A 177,000-square-foot Walmart Supercenter is being constructed on Warrensville Center Road in South Euclid. Like other supercenters, it will sell produce, baked goods, deli items and household supplies. It’s scheduled to open late summer, but Cleveland Heights resident Veronica Collis doesn’t plan to go there.
“We need to think about the businesses that have been supporting the area for a while,” she said. Collis said she enjoys the store’s cleanliness and the friendliness of its staff the most.
“Relationships mean things to people more than just price,” said store president John Zagara, whose grandfather founded Zagara’s Marketplace in 1936. About 100 employees work at the store.
Zagara said he’s confident his grocery will survive the potentially brutal competition from the Walmart Supercenter because his store is drastically different.
“We take it off the farm raw, unprocessed. We process it here and sell it to you all in the next day or so,” he said.
Zagara and his employees pride themselves on food freshness; an area where he said he believes Walmart can’t compete.
“There’s more to value of food than price. If you take it home and it’s not fresh, you’ve wasted all your time, cooking, shopping and spending that money to put in your garbage disposal,” Zagara said.

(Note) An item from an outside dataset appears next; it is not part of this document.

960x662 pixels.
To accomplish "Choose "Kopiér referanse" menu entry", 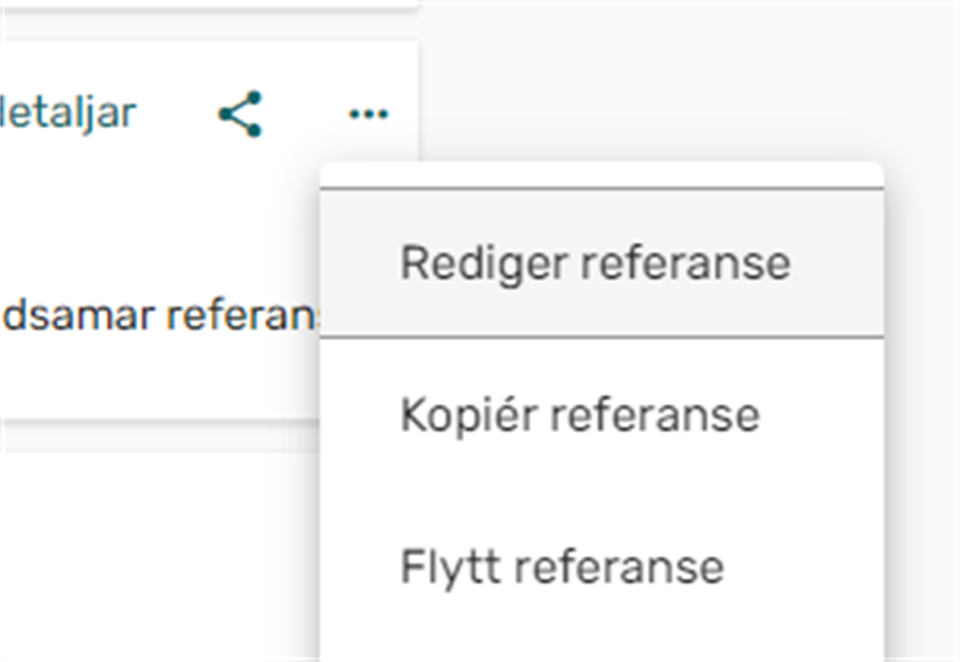I will (x=580, y=414).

Shopper Reed Markis shops specifically at Zagara’s for meat, especially the Italian sausage, which is made fresh daily at the store. The longtime Cleveland Heights resident said he may visit the new Walmart when it opens, but won’t make it his primary grocery store.
“Produce is always fresh (at Zagara’s). Bakery is great. Everything is pretty easy to come by,” he said.